More Rock than Ore in the Data Mine

Now that we know exactly how much data the NSA is mining (the largest data set ever assembled) I, for one, want to know what the hell they think they can do with that data. They have huge computers (including ones that actually work because they weren't bought from MZM) and sophisticated algorithms but you can't get blood out of a stone.
They have buzz words "data mining", "link analysis", "pattern analysis" but no hint that they have an algorithm that would actually work but must be kept secret.

People are intimidated by huge data sets, complicated algorithms and powerful computers but there is one basic basic fact in mathematical statistics. You can't determine which patterns are associated with terrorist activity unless you have a large sample of terrorist activity.

Having a huge pile of data to mine does not make it possible to determine the association between patterns and the event of interest if you have only a tiny sample of the event of interest. If the NSA had data on the calling patterns of tens of millions of Al Qaeda operatives, a big computer could be decisive in the war on terror. Mere thousands or even hundreds of known Al Qaeda sleepers might imply a large enough sample with some variance in the dependent variable. In the real world the NSA is comparing the phoning behavior of people who are not known terrorists to the phoning behavior of other people who are not known terrorists.

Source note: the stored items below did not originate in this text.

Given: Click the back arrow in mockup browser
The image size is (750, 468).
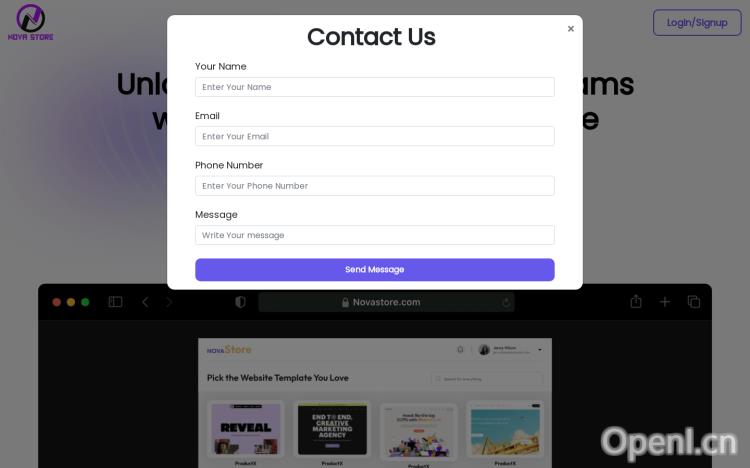Looking at the screenshot, I should coord(145,302).
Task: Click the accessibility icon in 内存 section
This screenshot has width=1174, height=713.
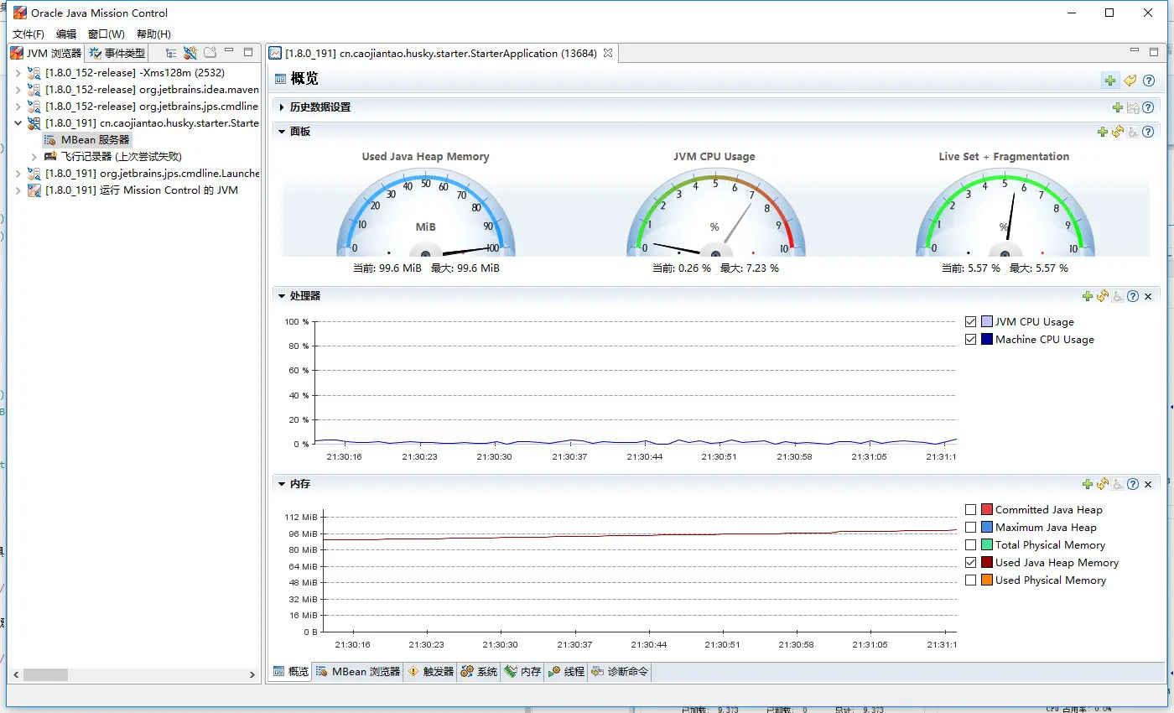Action: tap(1118, 484)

They may have guessed about what terrorists do with phones, then searched the huge data set for the thousand phones that do the most of that. The FBI reports that this approach seems to be batting 0. Between the guess and the list of the 1000 most Jihadi Pizza huts in the USA there is a lot of computing but computing can not make a bad initial guess better unless the computer has data on the outcome of interest.

Now "link analysis" seems to include building a net out from the few captured Al Qaeda terrorists who have any e-mail or phone contact with the USA. This might be a reasonable thing to do, but there is no reason that the FISA wouldn't authorise it. The FISA court had never denied a warrent when the data mining started. Why would they have banned link tracing starting with someone for whom there legally obtained evidence that gave probably cause to believe that he or she was a member of al Qaeda ?

I think that the illegal program wouldn't pass the FISA court, because, once it is explained, it wouldn't pass the laugh test.